---------- Task data

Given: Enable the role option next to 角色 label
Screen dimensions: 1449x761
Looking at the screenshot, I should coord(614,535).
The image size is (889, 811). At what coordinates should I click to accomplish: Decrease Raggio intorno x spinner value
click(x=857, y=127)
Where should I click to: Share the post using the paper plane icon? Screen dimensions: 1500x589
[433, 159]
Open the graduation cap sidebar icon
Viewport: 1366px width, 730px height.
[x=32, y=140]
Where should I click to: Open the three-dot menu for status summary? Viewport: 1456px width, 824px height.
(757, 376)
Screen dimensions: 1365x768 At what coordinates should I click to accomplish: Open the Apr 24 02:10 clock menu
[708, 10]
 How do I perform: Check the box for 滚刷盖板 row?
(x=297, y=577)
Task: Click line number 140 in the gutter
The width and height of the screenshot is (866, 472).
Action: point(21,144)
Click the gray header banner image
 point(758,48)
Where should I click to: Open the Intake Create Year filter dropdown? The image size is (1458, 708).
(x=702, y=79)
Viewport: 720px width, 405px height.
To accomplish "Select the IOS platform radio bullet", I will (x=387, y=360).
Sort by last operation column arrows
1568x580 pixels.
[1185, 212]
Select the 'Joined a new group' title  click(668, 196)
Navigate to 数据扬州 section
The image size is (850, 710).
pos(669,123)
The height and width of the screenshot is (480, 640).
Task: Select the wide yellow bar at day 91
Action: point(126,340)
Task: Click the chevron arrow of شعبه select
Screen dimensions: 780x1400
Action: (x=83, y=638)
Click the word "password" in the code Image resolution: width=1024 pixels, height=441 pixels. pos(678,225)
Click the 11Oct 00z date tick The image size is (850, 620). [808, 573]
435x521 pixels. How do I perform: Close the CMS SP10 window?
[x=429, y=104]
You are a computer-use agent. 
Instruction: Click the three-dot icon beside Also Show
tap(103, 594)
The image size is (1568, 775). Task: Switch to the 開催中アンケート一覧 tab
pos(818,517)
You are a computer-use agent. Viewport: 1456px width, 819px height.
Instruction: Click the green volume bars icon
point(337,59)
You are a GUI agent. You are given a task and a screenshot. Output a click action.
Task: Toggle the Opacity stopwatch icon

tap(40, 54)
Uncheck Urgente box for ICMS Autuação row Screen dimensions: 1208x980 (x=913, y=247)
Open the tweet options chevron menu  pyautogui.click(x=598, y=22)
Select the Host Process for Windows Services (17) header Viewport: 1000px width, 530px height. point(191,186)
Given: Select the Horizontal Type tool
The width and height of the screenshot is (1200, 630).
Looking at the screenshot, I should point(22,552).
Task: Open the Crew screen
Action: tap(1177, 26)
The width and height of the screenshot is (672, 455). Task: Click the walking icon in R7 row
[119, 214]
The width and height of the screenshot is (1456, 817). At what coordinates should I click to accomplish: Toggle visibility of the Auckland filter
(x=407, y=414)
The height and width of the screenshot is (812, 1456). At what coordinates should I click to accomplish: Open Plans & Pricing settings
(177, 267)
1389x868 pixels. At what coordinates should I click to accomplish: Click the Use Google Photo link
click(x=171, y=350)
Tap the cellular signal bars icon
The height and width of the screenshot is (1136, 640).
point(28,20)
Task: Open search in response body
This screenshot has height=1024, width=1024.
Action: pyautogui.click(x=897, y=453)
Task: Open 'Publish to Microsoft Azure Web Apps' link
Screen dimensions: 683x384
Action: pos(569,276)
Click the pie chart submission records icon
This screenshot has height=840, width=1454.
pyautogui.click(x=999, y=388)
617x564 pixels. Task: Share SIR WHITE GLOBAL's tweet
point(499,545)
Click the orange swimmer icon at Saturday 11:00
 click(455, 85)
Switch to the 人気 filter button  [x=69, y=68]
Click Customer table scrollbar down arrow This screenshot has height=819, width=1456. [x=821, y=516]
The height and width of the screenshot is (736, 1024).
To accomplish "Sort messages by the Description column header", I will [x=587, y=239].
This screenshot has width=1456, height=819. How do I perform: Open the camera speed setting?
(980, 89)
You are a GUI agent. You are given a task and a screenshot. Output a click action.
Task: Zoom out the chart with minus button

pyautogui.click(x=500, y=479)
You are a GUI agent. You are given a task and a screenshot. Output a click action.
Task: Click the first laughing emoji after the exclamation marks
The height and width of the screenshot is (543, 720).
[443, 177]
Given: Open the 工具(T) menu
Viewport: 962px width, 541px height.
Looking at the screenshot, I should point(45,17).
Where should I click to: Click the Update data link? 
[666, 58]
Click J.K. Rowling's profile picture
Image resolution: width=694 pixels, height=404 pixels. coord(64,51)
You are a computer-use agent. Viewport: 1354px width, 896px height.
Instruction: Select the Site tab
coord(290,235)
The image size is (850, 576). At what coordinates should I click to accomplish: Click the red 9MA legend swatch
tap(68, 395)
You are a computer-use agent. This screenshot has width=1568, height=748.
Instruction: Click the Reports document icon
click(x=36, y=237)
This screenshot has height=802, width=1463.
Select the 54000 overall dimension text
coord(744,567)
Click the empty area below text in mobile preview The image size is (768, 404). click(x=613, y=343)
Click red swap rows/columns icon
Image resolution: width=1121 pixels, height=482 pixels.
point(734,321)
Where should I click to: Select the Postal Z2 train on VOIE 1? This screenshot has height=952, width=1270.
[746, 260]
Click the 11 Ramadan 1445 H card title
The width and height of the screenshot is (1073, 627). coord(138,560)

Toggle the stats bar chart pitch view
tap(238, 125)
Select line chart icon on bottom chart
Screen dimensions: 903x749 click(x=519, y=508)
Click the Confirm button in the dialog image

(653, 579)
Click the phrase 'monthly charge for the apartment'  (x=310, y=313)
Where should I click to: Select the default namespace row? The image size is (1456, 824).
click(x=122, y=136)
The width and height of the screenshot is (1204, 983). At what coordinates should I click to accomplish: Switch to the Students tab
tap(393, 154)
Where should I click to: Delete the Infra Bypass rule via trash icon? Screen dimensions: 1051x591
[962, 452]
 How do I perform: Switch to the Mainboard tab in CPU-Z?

--------------------

Repeat the data from the line containing "The width and height of the screenshot is (1204, 983)." through the end, swapping "trash icon" for "bin icon" and leaving everything else as is.

Written response:
The width and height of the screenshot is (1204, 983). At what coordinates should I click to accomplish: Switch to the Students tab
tap(393, 154)
Where should I click to: Delete the Infra Bypass rule via bin icon? Screen dimensions: 1051x591
[962, 452]
 How do I perform: Switch to the Mainboard tab in CPU-Z?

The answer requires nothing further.